Per favore, cita parola per parola il passo del testo sullo sviluppo che va da "Come ha osservato" a "percorso di vita.".

■ Testo di partenza ■
_ _ _ _
Una seconda questione è se lo sviluppo proceda per passaggi rapidi e improvvisi o per cambiamenti graduali. Molti sono gli esempi di passaggi rapidi (capacità riproduttiva nella pubertà), moltissimi quelli lenti (linguaggio, competenze sociali): viene considerata la possibilità di coesistenza integrata fra funzioni che si sviluppano rapidamente e quelle invece che lo fanno lentamente. Un terzo punto di dibattito riguarda l’ipotesi secondo cui un nuovo elemento evolutivo cancella gli effetti dei precedenti. Se un comportamento precoce cessa di manifestarsi non è detto sia perduto per sempre. Molti sono gli esempi del riemergere di tali comportamenti nel caso di danni cerebrali o di mutamento di ambiente.
Come ha osservato Hinde, l’attacco di Kagan ai concetti di continuità e concatenamento ha sopravvalutato la discontinuità dello sviluppo: esso costituisce tuttavia un correttivo necessario e utile alle precedenti e fuorvianti convinzioni che presumevano la mancanza di riorganizzazioni radicali che costringevano in un determinismo ottuso le capacità dell’individuo di modificare il suo percorso di vita.
_ _ _ _
■ Voci elencate ■
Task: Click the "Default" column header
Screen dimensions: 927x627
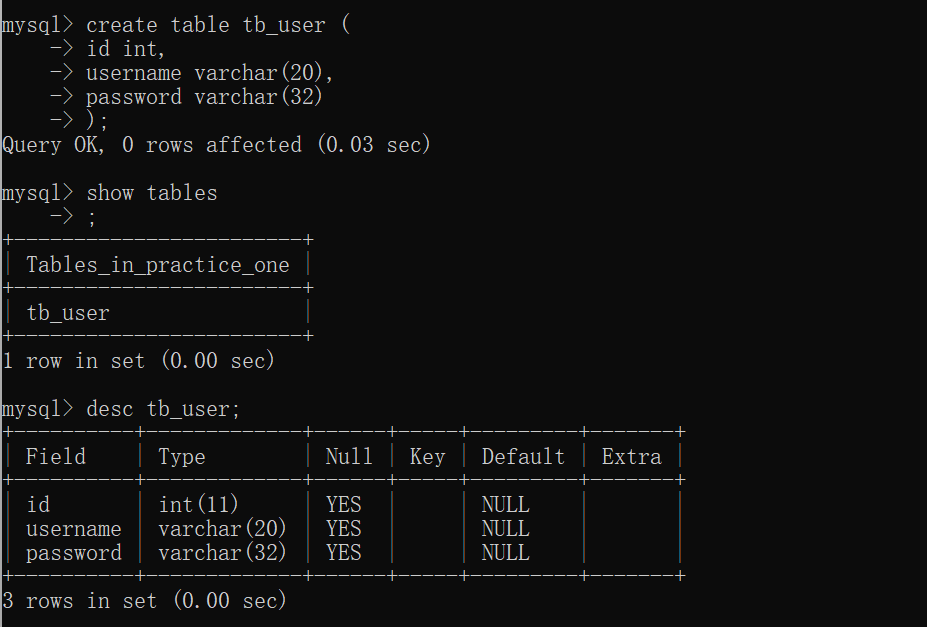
_ _ _ _
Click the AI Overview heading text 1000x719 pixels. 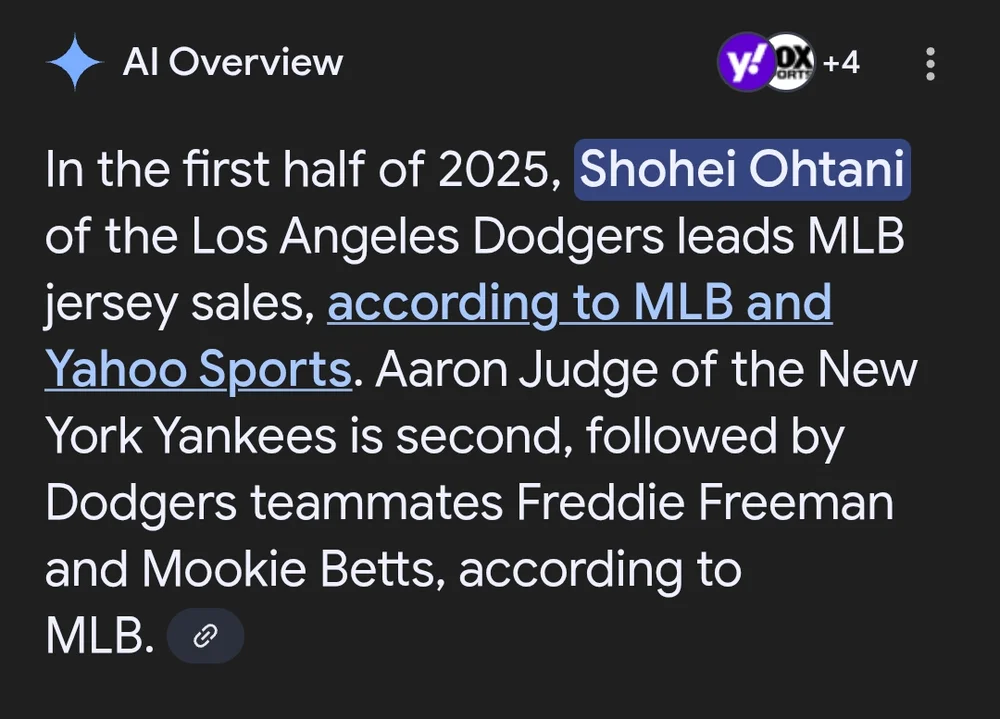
_ _ _ _
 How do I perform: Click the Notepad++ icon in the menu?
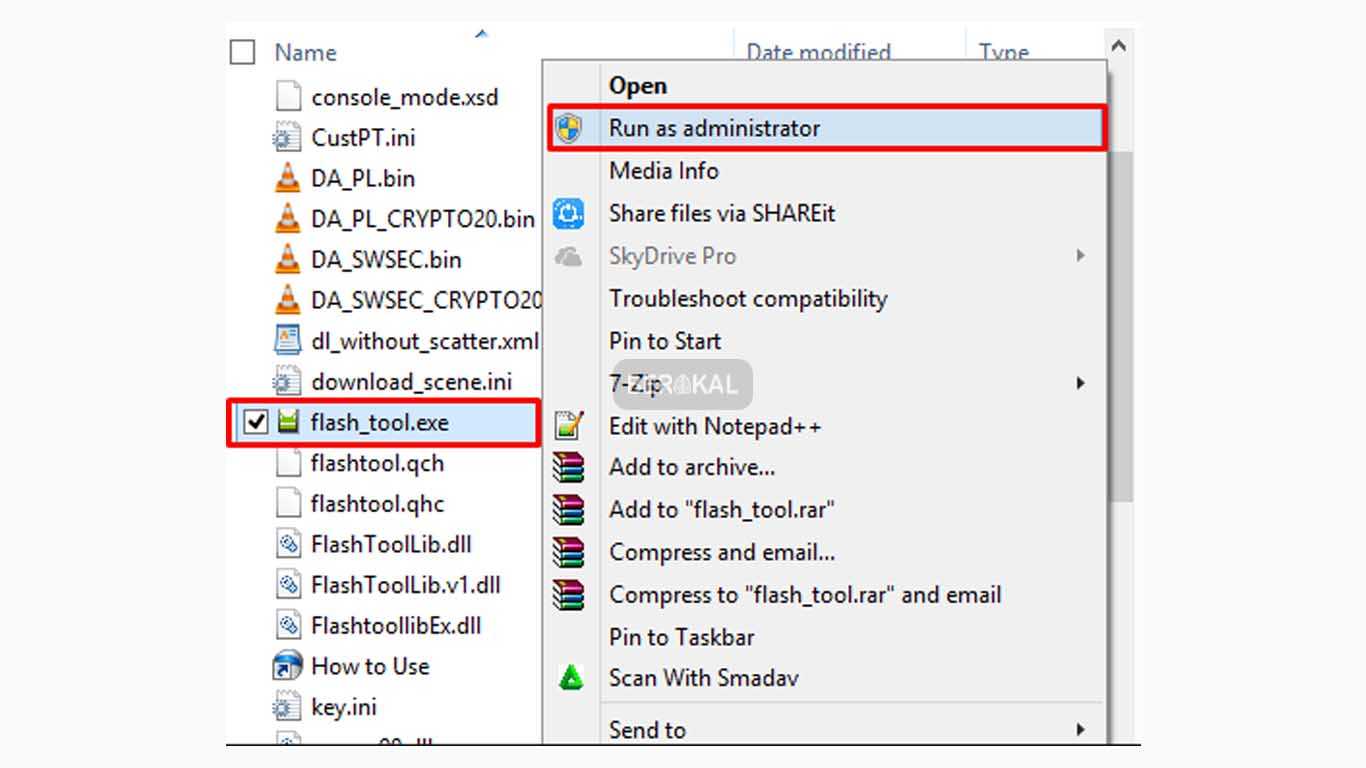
_ _ _ _
■ Risposta al problema ■
Come ha osservato Hinde, l’attacco di Kagan ai concetti di continuità e concatenamento ha sopravvalutato la discontinuità dello sviluppo: esso costituisce tuttavia un correttivo necessario e utile alle precedenti e fuorvianti convinzioni che presumevano la mancanza di riorganizzazioni radicali che costringevano in un determinismo ottuso le capacità dell’individuo di modificare il suo percorso di vita.